* Required action 1: In the dm patch email, which flag does the patch move dm away from?
* Required action 2: Pick up the dm patch email where it stops and keep writing it.

* Page text:
┄┄┄┄┄┄┄┄┄┄┄┄┄┄┄┄┄┄┄┄
All of lore.kernel.org
 help / color / mirror / Atom feed
From: Mike Snitzer <snitzer@redhat.com>
To: Tejun Heo <tj@kernel.org>
Cc: jaxboe@fusionio.com, linux-fsdevel@vger.kernel.org,
	linux-scsi@vger.kernel.org, linux-ide@vger.kernel.org,
	linux-kernel@vger.kernel.org, linux-raid@vger.kernel.org,
	hch@lst.de, James.Bottomley@suse.de, tytso@mit.edu,
	chris.mason@oracle.com, swhiteho@redhat.com,
	konishi.ryusuke@lab.ntt.co.jp, dm-devel@redhat.com, vst@vlnb.net,
	jack@suse.cz, rwheeler@redhat.com, hare@suse.de, neilb@suse.de,
	rusty@rustcorp.com.au, mst@redhat.com,
	Mikulas Patocka <mpatocka@redhat.com>,
	Kiyoshi Ueda <k-ueda@ct.jp.nec.com>,
	Jun'ichi Nomura <j-nomura@ce.jp.nec.com>
Subject: Re: [PATCH 5/5] dm: implement REQ_FLUSH/FUA support
Date: Tue, 17 Aug 2010 10:07:35 -0400	[thread overview]
Message-ID: <20100817140734.GA30768@redhat.com> (raw)
In-Reply-To: <4C6A5780.2090100@kernel.org>

On Tue, Aug 17 2010 at  5:33am -0400,
Tejun Heo <tj@kernel.org> wrote:

> Hello,
> 
> On 08/16/2010 09:02 PM, Mike Snitzer wrote:
> > On Mon, Aug 16 2010 at 12:52pm -0400,
> > Tejun Heo <tj@kernel.org> wrote:
> > 
> >> From: Tejun Heo <tj@kernle.org>
> >>
> >> This patch converts dm to support REQ_FLUSH/FUA instead of now
> >> deprecated REQ_HARDBARRIER.
> > 
> > What tree does this patch apply to?  I know it doesn't apply to
> > v2.6.36-rc1, e.g.: http://git.kernel.org/linus/708e929513502fb0
> 
> (from the head message)
> These patches are on top of
> 
>   block#for-2.6.36-post (c047ab2dddeeafbd6f7c00e45a13a5c4da53ea0b)
> + block-replace-barrier-with-sequenced-flush patchset[1]
> + block-fix-incorrect-bio-request-flag-conversion-in-md patch[2]
> 
> and available in the following git tree.
> 
>   git://git.kernel.org/pub/scm/linux/kernel/git/tj/misc.git flush-fua
> 
> [1] http://thread.gmane.org/gmane.linux.kernel/1022363
> [2] http://thread.gmane.org/gmane.linux.kernel/1023435
> 
> Probably fetching the git tree is the easist way to review?

OK, I missed this info because I just looked at the DM patch.
 
> >> For bio-based dm,
> >> * -EOPNOTSUPP retry logic dropped.
> >
> > That logic wasn't just about retries (at least not in the latest
> > kernel).  With commit 708e929513502fb0 the -EOPNOTSUPP checking also
> > serves to optimize the barrier+discard case (when discards aren't
> > supported).
┄┄┄┄┄┄┄┄┄┄┄┄┄┄┄┄┄┄┄┄
* Data segment:
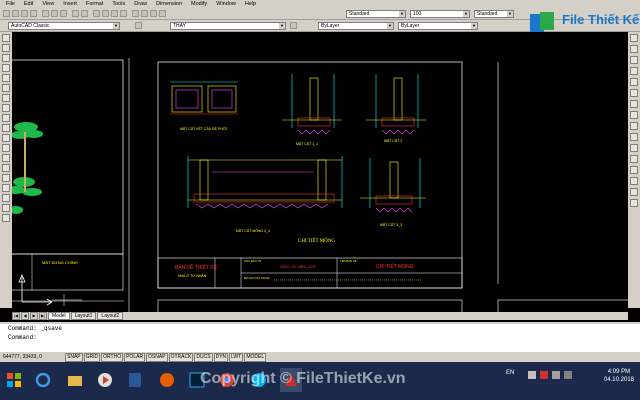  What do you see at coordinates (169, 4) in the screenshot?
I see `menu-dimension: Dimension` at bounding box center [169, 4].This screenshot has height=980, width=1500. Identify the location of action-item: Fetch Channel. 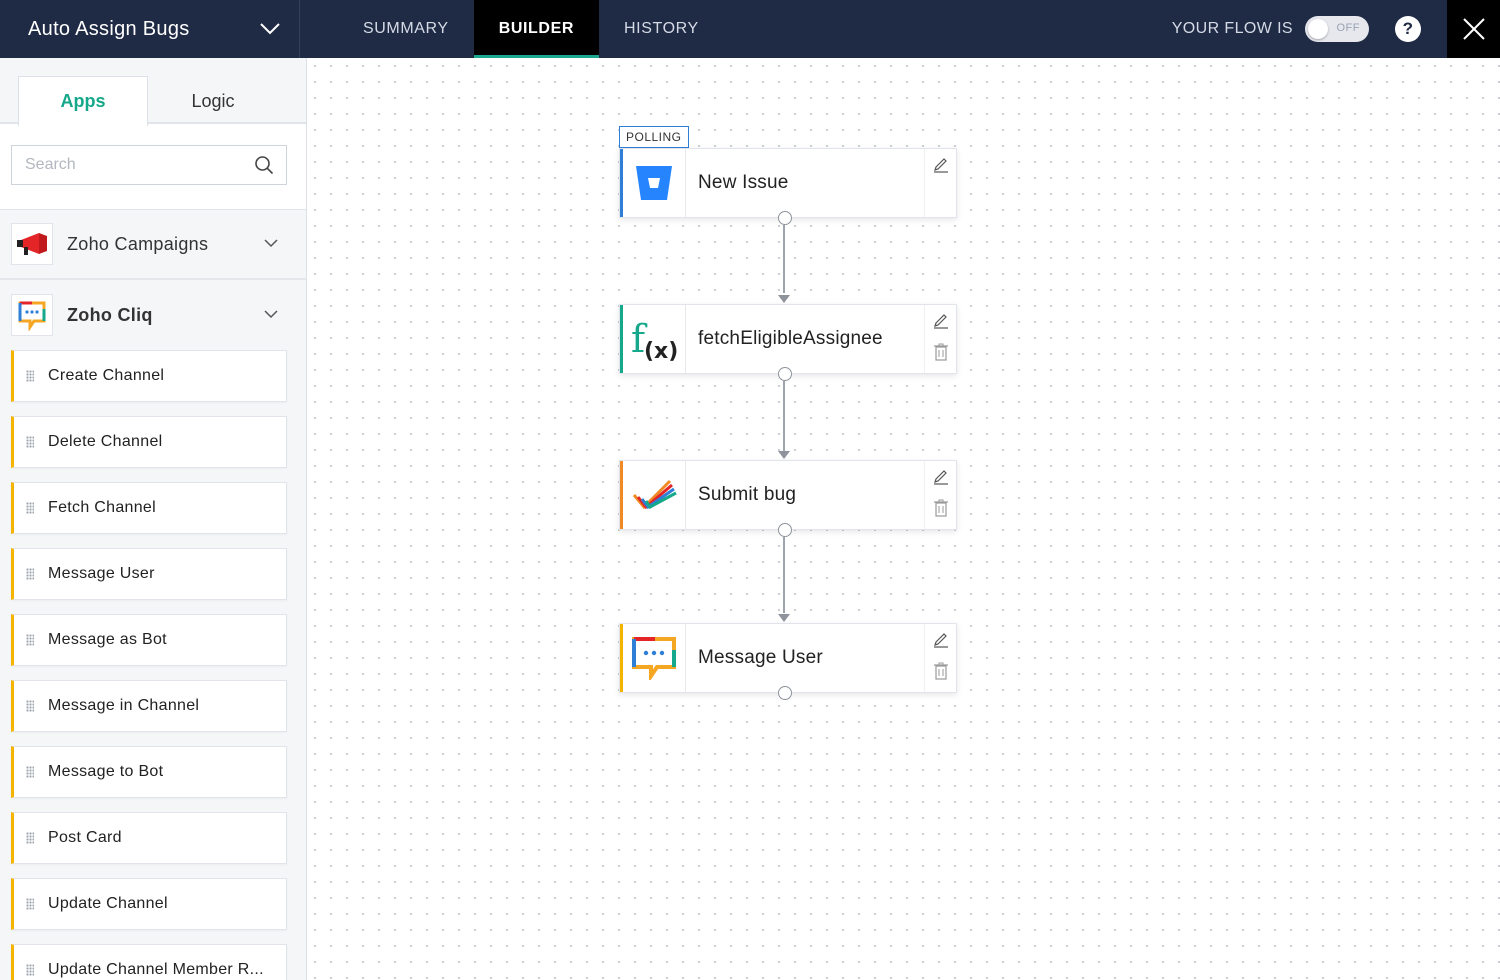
┄┄┄┄┄┄┄┄┄┄┄┄┄┄┄┄┄┄┄┄
* Response box 1: REQ_HARDBARRIER, which is now deprecated.

* Response box 2:
> 
> With the patch applied, there's no second flush.  Those requests would
> now be REQ_FLUSH + REQ_DISCARD.  The first can't be avoided anyway and
> there won't be the second flush to begin with, so I don't think this
> worsens anything.

Makes sense, but your patches still need to be refreshed against the
latest (2.6.36-rc1) upstream code.  Numerous changes went in to DM
recently.

> >> * Nothing much changes.  It just needs to handle FLUSH requests as
> >>   before.  It would be beneficial to advertise FUA capability so that
> >>   it can propagate FUA flags down to member request_queues instead of
> >>   sequencing it as WRITE + FLUSH at the top queue.
> > 
> > Can you expand on that TODO a bit?  What is the mechanism to propagate
> > FUA down to a DM device's members?  I'm only aware of propagating member
> > devices' features up to the top-level DM device's request-queue (not the
> > opposite).
> > 
> > Are you saying that establishing the FUA capability on the top-level DM
> > device's request_queue is sufficient?  If so then why not make the
> > change?
> 
> Yeah, I think it would be enough to always advertise FLUSH|FUA if the
> member devices support FLUSH (regardless of FUA support).  The reason
> why I didn't do it was, umm, laziness, I suppose.

I don't buy it.. you're far from lazy! ;)

> >> Lightly tested linear, stripe, raid1, snap and crypt targets.  Please
> >> proceed with caution as I'm not familiar with the code base.
> > 
> > This is concerning...
> 
> Yeap, I want you to be concerned. :-) This was the first time I looked
> at the dm code and there are many different disjoint code paths and I
> couldn't fully follow or test all of them, so it definitely needs a
> careful review from someone who understands the whole thing.

You'll need Mikulas (bio-based) and NEC (request-based, Kiyoshi and
Jun'ichi) to give it serious review.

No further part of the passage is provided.